Production on Taking Back Sunday's third album began in April 2005, when Lazzara stated that the band was in "the early stages" of writing new songs. During this time, they were on a co-headlining tour with Jimmy Eat World; they would introduce two new tracks, "Error: Operator" and "What's It Feel Like to Be a Ghost?" during these shows. On June 10, 2005, it was announced that the band had signed with major label Warner Bros. Records and would begin recording their third album later in 2005. "Error: Operator" would become the first song from the upcoming album to be released when it was added to the video-game adaption of Fantastic Four; it was later added to the film's soundtrack as well.

On September 21, 2005, it was announced that Taking Back Sunday had begun recording their third album. With Eric Valentine at the helm, recording commenced at Barefoot Studios in Los Angeles.
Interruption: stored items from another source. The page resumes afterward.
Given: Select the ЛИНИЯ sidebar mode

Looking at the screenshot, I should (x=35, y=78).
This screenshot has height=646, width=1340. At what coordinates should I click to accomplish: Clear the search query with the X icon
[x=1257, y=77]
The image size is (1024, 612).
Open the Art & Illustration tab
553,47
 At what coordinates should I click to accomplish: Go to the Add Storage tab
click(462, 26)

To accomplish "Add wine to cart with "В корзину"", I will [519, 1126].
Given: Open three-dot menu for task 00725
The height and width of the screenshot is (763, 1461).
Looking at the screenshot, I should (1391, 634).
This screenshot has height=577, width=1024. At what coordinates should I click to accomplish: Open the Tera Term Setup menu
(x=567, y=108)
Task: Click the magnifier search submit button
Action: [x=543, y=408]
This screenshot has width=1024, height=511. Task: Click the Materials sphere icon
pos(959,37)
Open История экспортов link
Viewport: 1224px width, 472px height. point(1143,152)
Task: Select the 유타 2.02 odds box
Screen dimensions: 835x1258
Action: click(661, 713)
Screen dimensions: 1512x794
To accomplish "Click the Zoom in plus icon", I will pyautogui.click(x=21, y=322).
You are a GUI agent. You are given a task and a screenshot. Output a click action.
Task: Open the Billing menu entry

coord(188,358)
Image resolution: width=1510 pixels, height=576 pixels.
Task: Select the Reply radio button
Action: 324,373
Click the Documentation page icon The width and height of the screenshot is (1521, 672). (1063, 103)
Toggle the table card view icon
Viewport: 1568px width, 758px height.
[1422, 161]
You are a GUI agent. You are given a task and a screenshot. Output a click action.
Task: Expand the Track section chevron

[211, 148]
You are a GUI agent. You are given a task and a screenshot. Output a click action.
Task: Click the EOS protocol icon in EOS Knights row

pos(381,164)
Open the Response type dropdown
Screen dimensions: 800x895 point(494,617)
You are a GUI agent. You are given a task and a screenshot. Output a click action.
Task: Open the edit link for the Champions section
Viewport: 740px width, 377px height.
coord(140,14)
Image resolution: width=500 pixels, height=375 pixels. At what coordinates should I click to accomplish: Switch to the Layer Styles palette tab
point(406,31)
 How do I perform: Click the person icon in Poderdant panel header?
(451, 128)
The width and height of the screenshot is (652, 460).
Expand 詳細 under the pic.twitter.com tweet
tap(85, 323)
The group chose Valentine because he had produced Queens of the Stone Age's Songs for the Deaf (2002) and Third Eye Blind's self-titled album (1997). The band had attempted to secure Valentine as producer for Where You Want to Be, but were unable to. During the sessions, the band strived to take a more rock-oriented instrumental approach without compromising their whole compositional style. By January 2006, the album was completed, and the album's title was revealed the following month as Louder Now.

Louder Now was released on April 25, 2006 through Warner Bros. Records. The members' comments on the album reflected the dramatic change the band had undergone in the two years since their last release. Matt Rubano noted that the move to a major label was not something the band took lightly, but it was a move that made sense given the band's tumultuous past.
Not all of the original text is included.